_TEXT EXTRACT_:
Michael Derrick went back to being the accompanist when Paul Cutts took over.

Timeline datestamp: 15 December 1988

Various Voices 1987-1989

Philip from the tenors takes us back to the early days of the LGBT choir festival that became Various Voices, with excerpts from former Pinkie Sandy Wilson.

When I joined the Pink Singers in April 1987 there were 20 members (all men) and we had songs like Tom Robinson’s “Glad to Be Gay” and Frankie Goes to Hollywood’s “Relax”. In 1988 two women from New Zealand joined and we finally started to become a proper lesbian and gay choir.

From the beginning the Pinkies forged close links with other European lesbian and gay choirs taking part in the third European Lesbian and Gay Festival of Song in Stockholm (May 1987), and the fourth in Berlin (July 1988).

We went off to Skokholm, which was the first time we went to a Festival of Song. […] There were only the Triviatas from Cologne, Noot Aam de Man from Amsterdam, the Stockholm Gay Mens’ Chorus, and the Pink Singers. The next year we went to Berlin – the Kongresshalle. Again there was about 12 or 13 of us and we did a 30 minute set there.

In 1988 the UK Government passed Section 28 of the Local Government Act which banned local authorities and schools from “promoting” homosexuality. The European choirs were horrified at this and said ‘Next year, the festival is going to be in London’. This was a big ask for a small choir like the Pinkies but with the help of the burgeoning LGBT community in London we were able to host the 5th European Festival of Song for three nights at the Hackney Empire with 14 choruses taking part.

_DATASET EXCERPT_:
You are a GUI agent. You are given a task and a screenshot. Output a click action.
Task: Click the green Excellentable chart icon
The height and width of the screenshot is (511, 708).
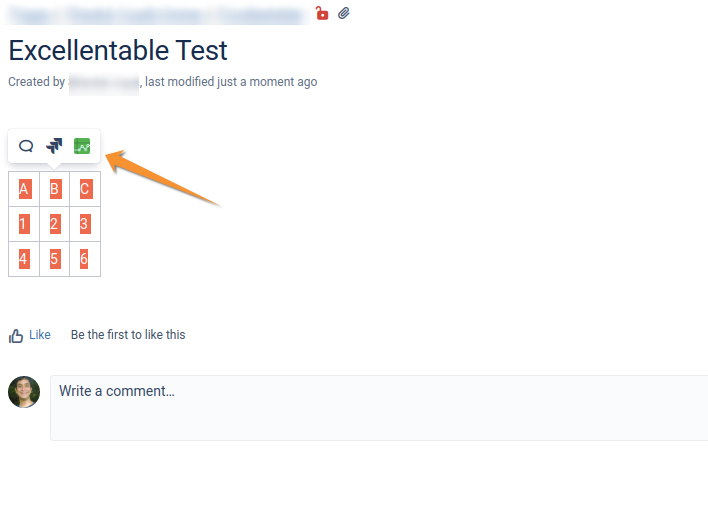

_REQUESTS_:
**A.** Return the passage from the Pink Singers text starting at "From the beginning" and ending at "minute set there.", copied word for word.
**B.** Take the account of the Pink Singers and Various Voices further, beginning right after its final sentence.
The material that comes after the text about the Pink Singers stands apart from it.

_FINAL ANSWERS_:
**A.**
From the beginning the Pinkies forged close links with other European lesbian and gay choirs taking part in the third European Lesbian and Gay Festival of Song in Stockholm (May 1987), and the fourth in Berlin (July 1988).

We went off to Skokholm, which was the first time we went to a Festival of Song. […] There were only the Triviatas from Cologne, Noot Aam de Man from Amsterdam, the Stockholm Gay Mens’ Chorus, and the Pink Singers. The next year we went to Berlin – the Kongresshalle. Again there was about 12 or 13 of us and we did a 30 minute set there.

**B.**
It was at that time that we went from being a Gay Chorus to being a Lesbian and Gay chorus. We wanted to reach out because the Lesbian community and the Gay community in lots of ways were separated. […] By the time the festival happened, we were about 20 strong. So we were the first Lesbian and Gay Choir in Europe.

We called the festival ‘Singing the Blues Away’, which of course implied fighting the Conversative (‘blue’) government’s plans to silence the LGBT community. The festival ended with a big benefit concert for the Terrence Higgins Trust at Sadler’s Wells, where Michael Cashman first announced the formation of a gay lobbying group called Stonewall. My favourite memories of that night are the massed choir of 500 voices singing Vera Lynn’s We’ll Meet Again and Gordon Kaye of TV’s “‘Allo ‘Allo” making his first public appearance after being outed by the Sunday newspapers.

The European Festival of Song was renamed Various Voices in 1995 and London hosted the event again in 2009 at the Southbank Centre when over 60 choirs from across Europe took part. Twenty years had passed and in that time the UK choral movement had grown enormously.

Timeline datestamp: 06 June 1987

Age of Consent

Mike Thorne produced the album ‘Age of Consent’, in which the Pink Singers backed Bronski Beat. This was the band’s debut album, written at a time when the age of consent for gay men was still 21 in the UK.

The first part of I Feel Love’s recording was in London, and this was where the cowboys rode into town, twenty of them in the collective posse of the Pink Singers.

This male voice choir with a difference embraced an extraordinary range of character types, from loudly extrovert to painfully shy. Appearance was just as varied. The group couldn’t resist giggling, non-maliciously, at this odd human assortment. The big sound of the resulting layers, the harmonies of which were recorded one at a time sounds quite Volga Boatmen, belying the hot summer night on which it was recorded in an East London basement studio, sounding considerably larger than the recording room.

It was hot singing, and hot conducting, leaving persistent memories of sweat on the synthesizer keys that I used to lay out the arrangement. An evening of this melts you, and the air conditioning just gives you up as a bad job. But at the end we had our sound. I broke out the champagne I had sneaked in. We might be an odd collection of differing misfits, and the juice didn’t go far among 25 people, but after all it was showbiz and ceremony is important.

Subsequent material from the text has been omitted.